Frontiers in Multimedia Search

Contents:

  • Setting the stage : From Multimedia Information Retrieval (MIR) to Social Media Retrieval
  • What multimedia search should do for you : Requirements regarding usefulness of multimedia search systems
  • Frontiers of MIR and beyond : Making the most of the user / the collection and search environment / multimedia items /Integration towards useful MIR systems
  • Making impact

This tutorial is set up to provide insights into the most recent developments in the field of multimedia retrieval and to highlight emerging challenges and techniques anticipated to be important for the future of multimedia retrieval. An overview is presented of new algorithms and techniques, concentrating on those approaches that are informed by neighboring fields including information retrieval, speech and language processing and network analysis. Evaluation of new algorithms is discussed, in particular, making use of crowdsourcing for the development of the necessary data sets. The main body of the presentation focuses on possibilities for exploiting and combining available information resources to optimize multimedia search results in view of these usefulness issues. The presenters concentrate on three complementary information sources: user, collection and content. They introduce the concept Social Media Retrieval, which means enhancing the “classical” multimedia information retrieval paradigm by taking into account the information inferred from individual and collaborative interactions of the users with multimedia content. The workshop concludes with a short presentation of the MediaEval benchmark, which offers multimedia retrieval tasks concentrated on social and contextual challenges of multimedia, including geo-coordinate prediction, genre detection and prediction of viewer affective response. The workshop was presented by Dr. Alan Hanjalic and Dr. Martha Larson from the Multimedia Information Retrieval Lab of Delft University of Technology (TU Delft) at the ACM Multimedia conference in november 2011.
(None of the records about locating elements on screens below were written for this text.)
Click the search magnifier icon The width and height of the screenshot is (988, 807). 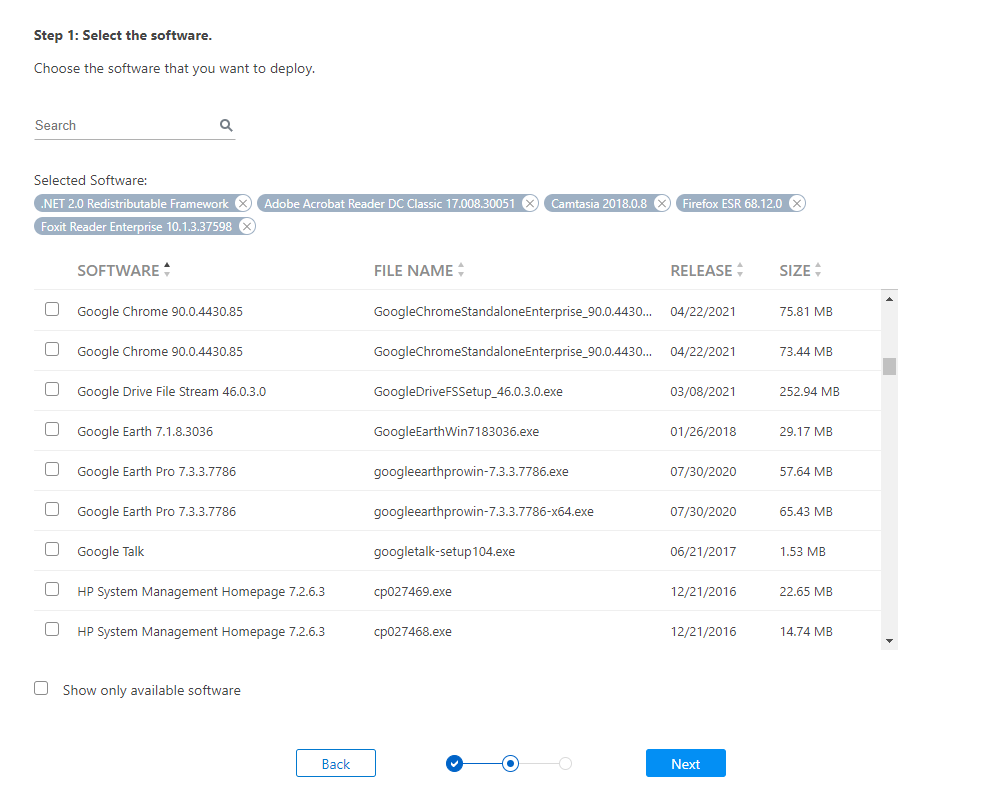[226, 125]
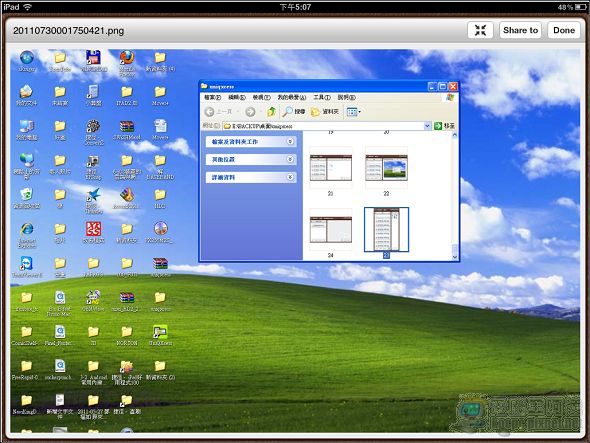This screenshot has height=443, width=590.
Task: Collapse the File and Folder Tasks panel
Action: [x=290, y=142]
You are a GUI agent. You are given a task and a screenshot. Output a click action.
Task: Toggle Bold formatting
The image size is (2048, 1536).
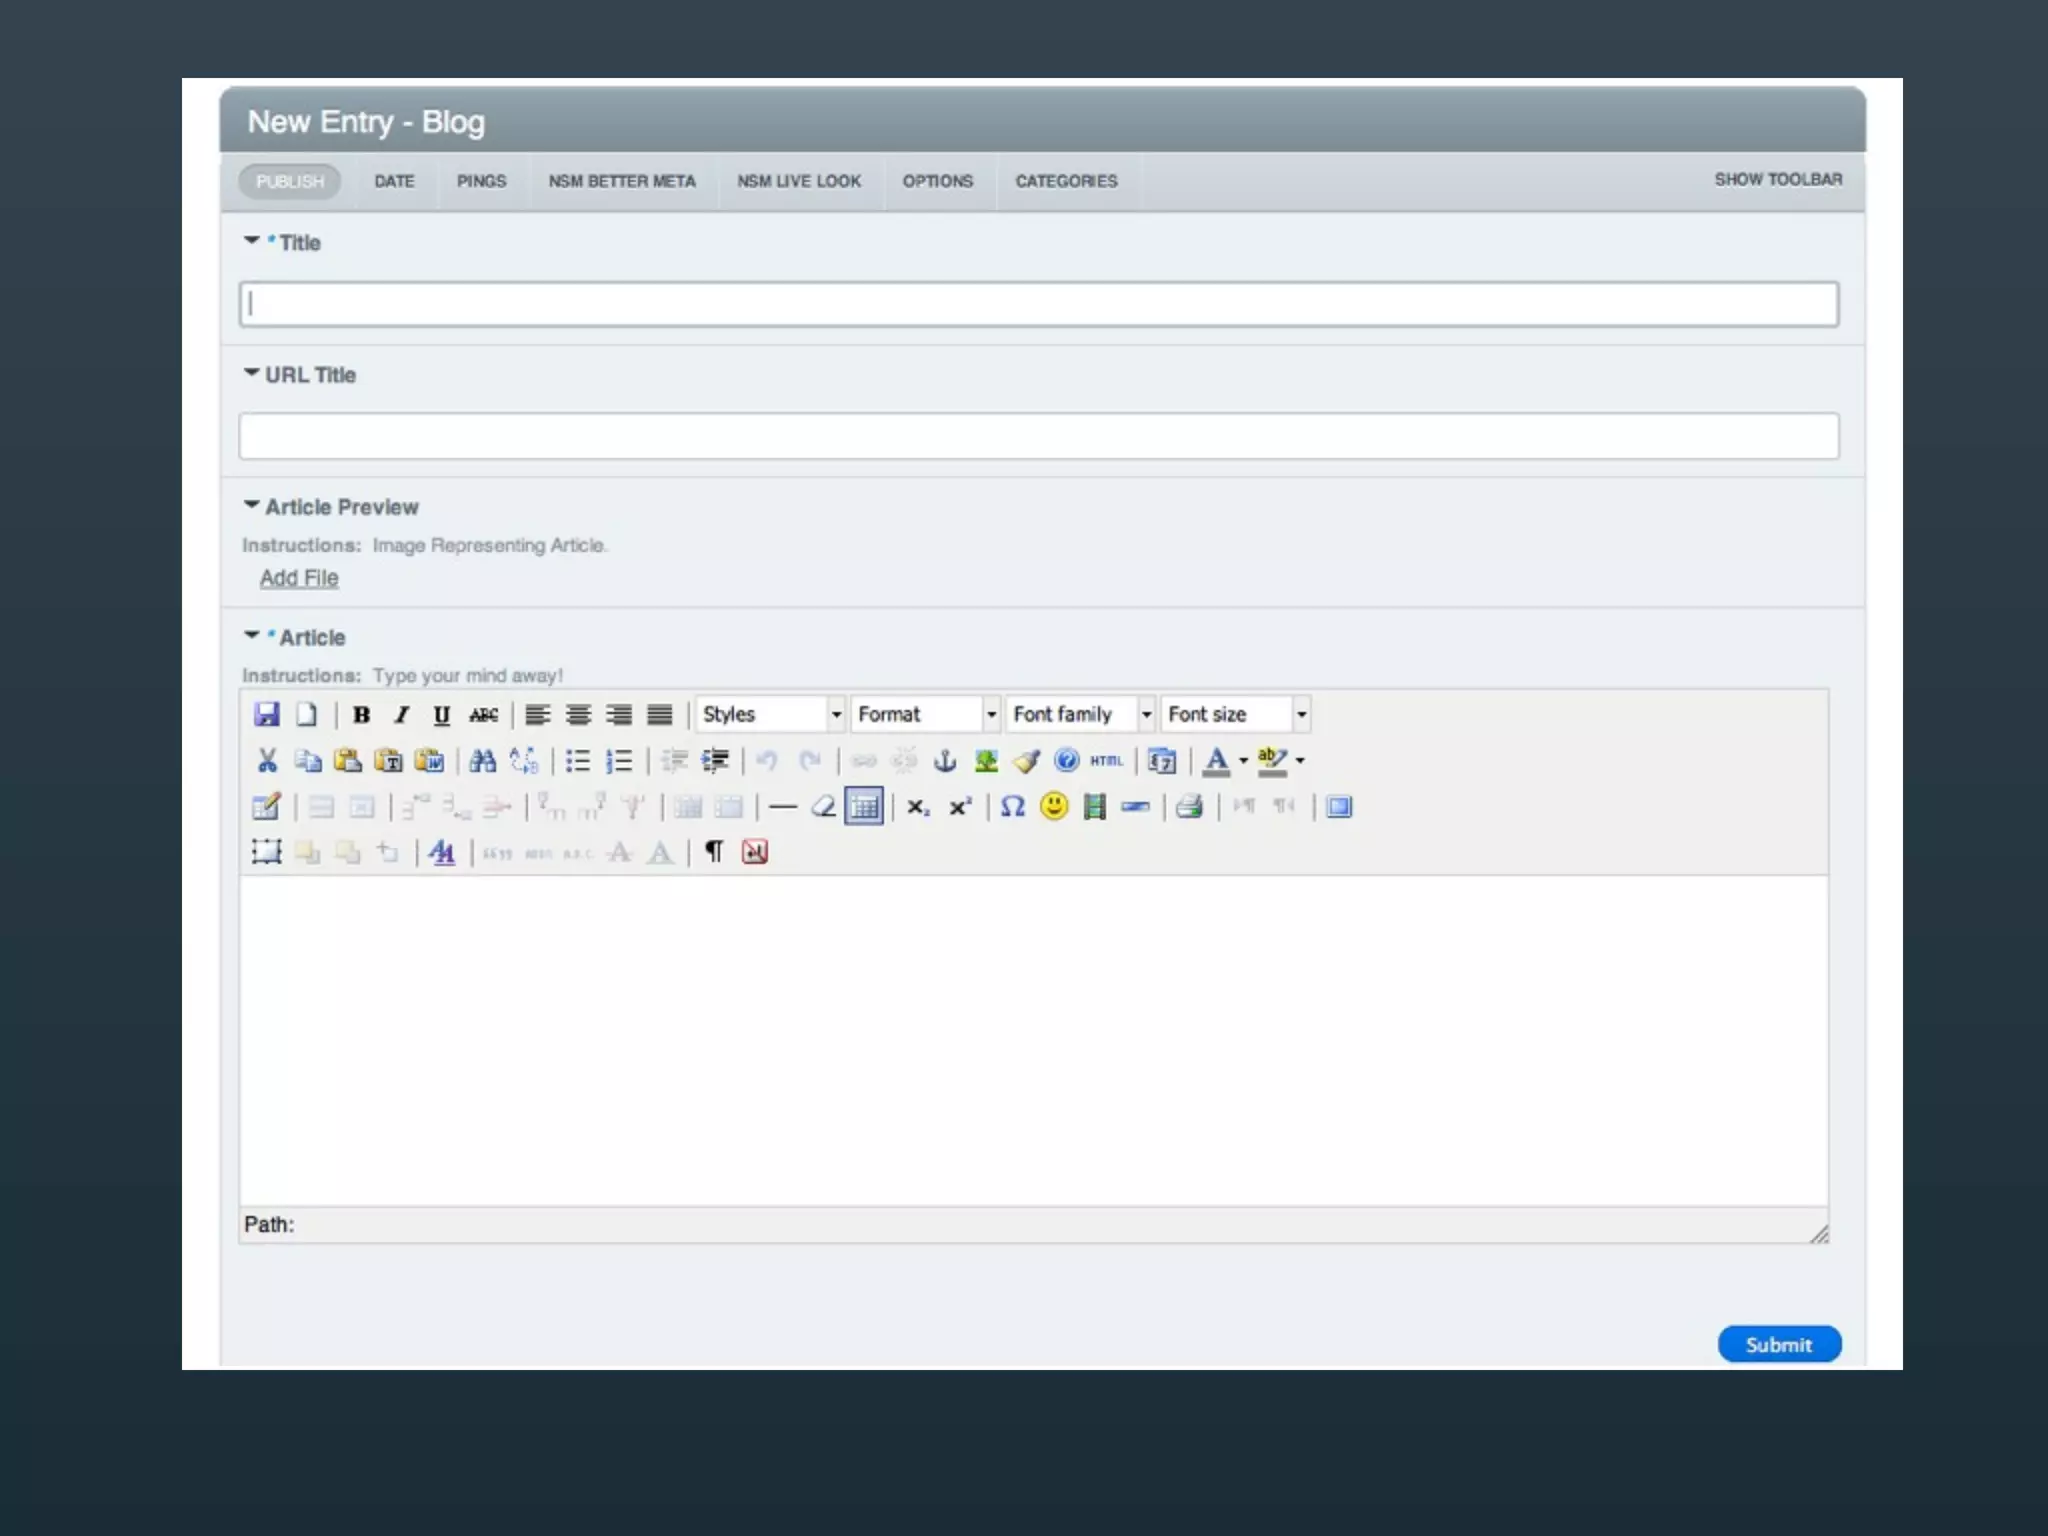click(x=361, y=714)
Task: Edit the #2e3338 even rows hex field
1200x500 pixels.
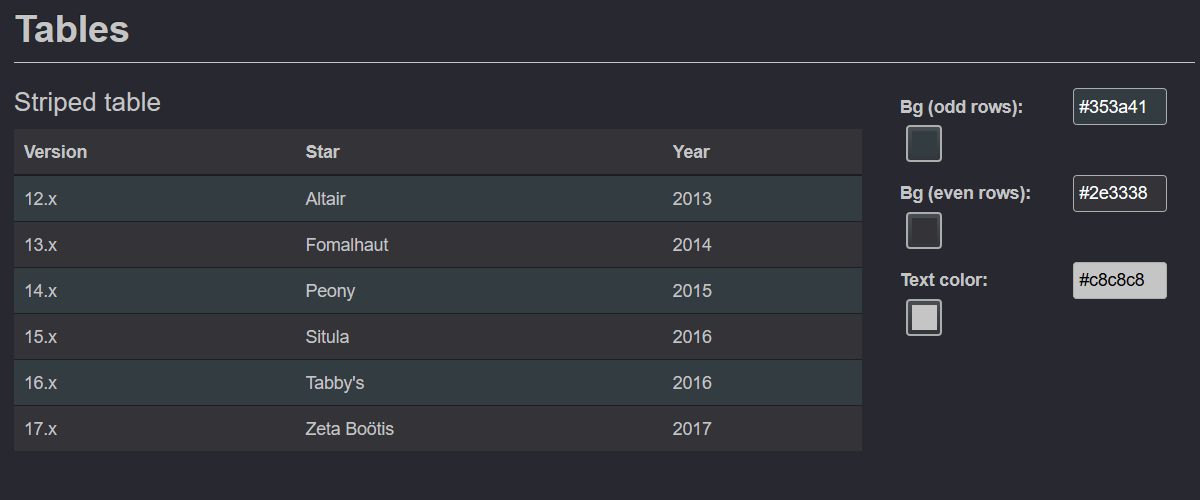Action: 1120,193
The tutorial targets new researchers in the field of multimedia retrieval, providing instruction on how to best approach the multimedia retrieval problem and examples of promising research directions to work on. It is also designed to benefit active multimedia retrieval scientists—those who are searching for new challenges or re-orientation. For those who could not attend the workshop, this extensive PPT presentation is informative and offers a good starting point for further private study in this field.